GSK’s flop Potiga is picked up and headed for a quick makeover for pediatric epilepsy. Any bets on the prospective price?
GlaxoSmithKline took a considerable amount of heat last year when the pharma giant decided to yank a drug called Potiga, which had been approved as an anti-convulsant for adults but often sold off label to treat an extremely rare form of epilepsy caused by an errant KCNQ2 gene. The drug was considered a lifesaver by the small group of kids and their families that benefited from it, but GSK didn’t see enough of a commercial return to make it worthwhile. So they discarded it, along with other parts of the company that have been stripped away in pursuit of making the company more profitable in the long run.
“If there was a nonprofit pharmaceutical manufacturer that wanted to jump in, this is the sort of place that could be a good possibility,” Aaron Kesselheim, an associate professor of medicine at Harvard Medical School, told the Chicago Tribune.
Now, though, a Canadian biotech called Xenon Pharmaceuticals $XENE wants to see if this old drug has some commercial potential that GSK was blind to. And there’s no sign that they see this as a charitable venture.
The drug was only approved for adults, never among children, though there was a big demand for it from the small number of children who relied on it. According to the Chicago Tribune piece, researchers never explored the pediatric use because Potiga earned a black box warning for some dangerous side effects, such as blue tinged skin and vision problems, which the families and kids who relied on it evidently learned to live with.
Xenon, though, says it has a green light from the FDA to run the active ingredient in Potiga — ezogabine, now dubbed XEN496 — through a tiny, pivotal 20-patient study to prove what GSK proved in adults and what the families have been saying for years: The drug controls seizures among children with the genetic trigger. And they are working on a specific pediatric formulation which they say “may” address the safety issues.

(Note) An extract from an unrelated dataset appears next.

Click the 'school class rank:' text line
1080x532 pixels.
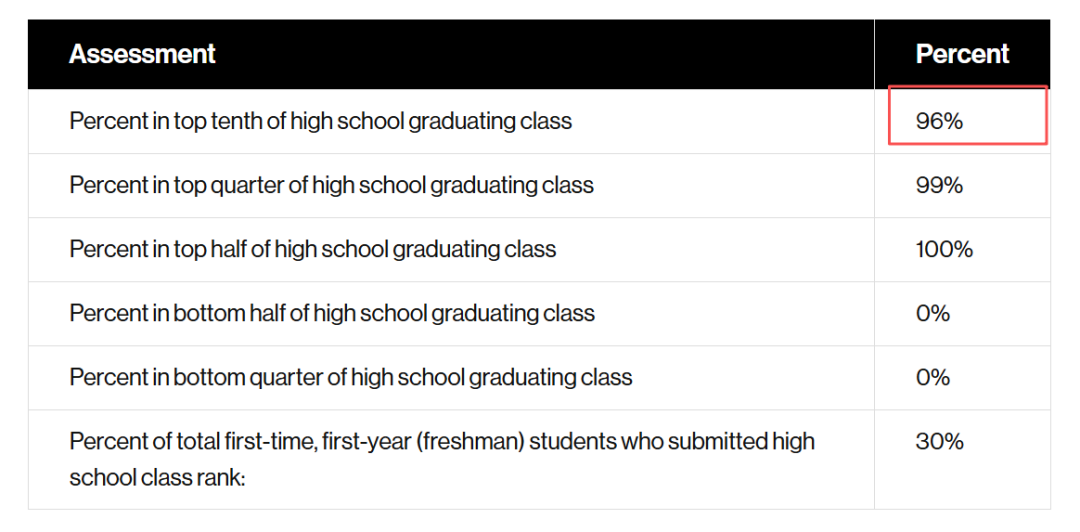(x=157, y=477)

“We have done an immense amount of diligence leading up to the addition of XEN496 to our novel and robust pipeline of ion-channel, anti-epileptic drugs,” says Simon Pimstone, the CEO at Xenon. “Based on feedback from key opinion leaders, advocacy groups, pre-existing literature, and promising data generated to date, we believe there is tremendous support for us to vigorously pursue the development and commercialization of XEN496 in order to reach the pediatric KCNQ2-EE patient population as rapidly as possible.”
GSK, for its part, said they lost exclusivity on the drug in the US market in 2016. And they’re giving Xenon access to its drug data — to be used in their application — for free. The drug can be ordered from a Canadian pharmacy at a cost of $189 for a bottle of 84 50 mg pills; that’s $2.25 per pill.

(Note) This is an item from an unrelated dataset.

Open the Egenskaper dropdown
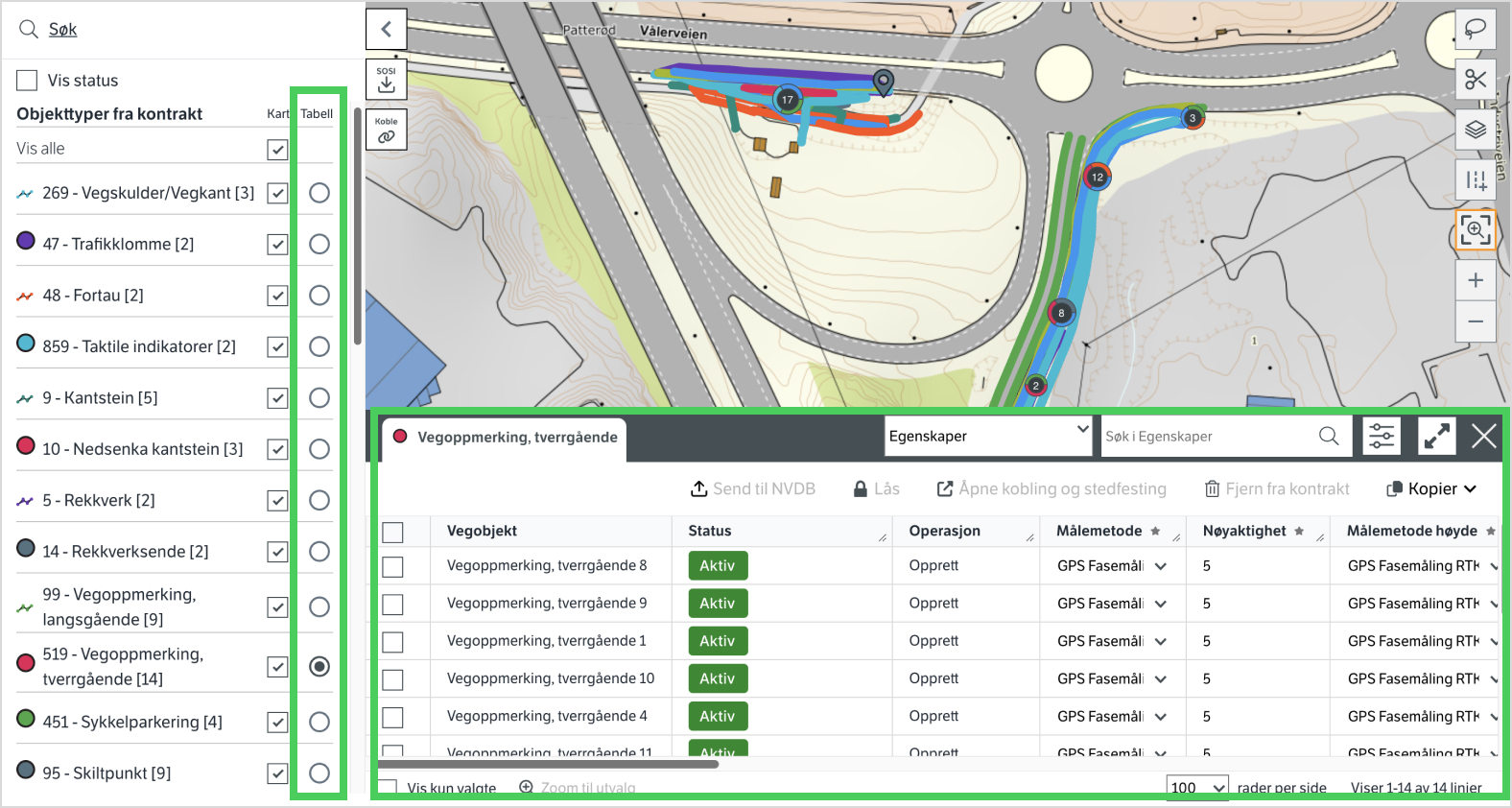1512x808 pixels. 988,437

Typically, if an approval is in the works for the US this would be followed by a high, 6-figure commercial price following a small, once-off study. I’ve asked the company for some guidance on their expectations, but haven’t heard back.

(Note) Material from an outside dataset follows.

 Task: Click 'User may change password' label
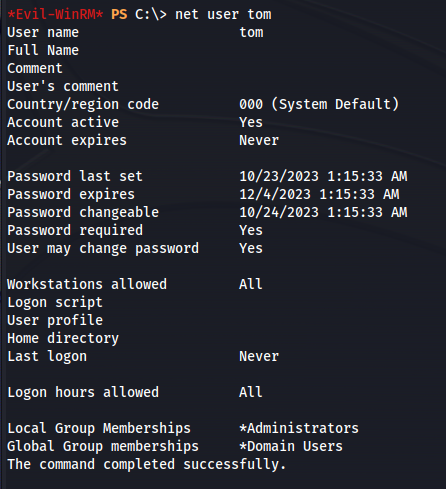coord(103,249)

Repurposing old drugs and applying sky-high prices on them has become a regular, though often controversial, strategy in biotech. Marathon studied an old steroid drug never approved in the US specifically for Duchenne muscular dystrophy, and then stirred up a hornets nest of trouble as lawmakers caught wind of their price. That drug wound up at PTC. And of course Martin Shkreli made a similar approach globally unpopular as he took control of an old generic and simply hiked the price 5000%.
One of the ironies here is that the drug may not be as effective as a ketogenic diet, something that Johns Hopkins has been studying for decades as a first approach to childhood epilepsy. There have also been studies that indicate that a keto diet — low carbs, moderate protein and high fat — also works in this particular genetic subset, among others.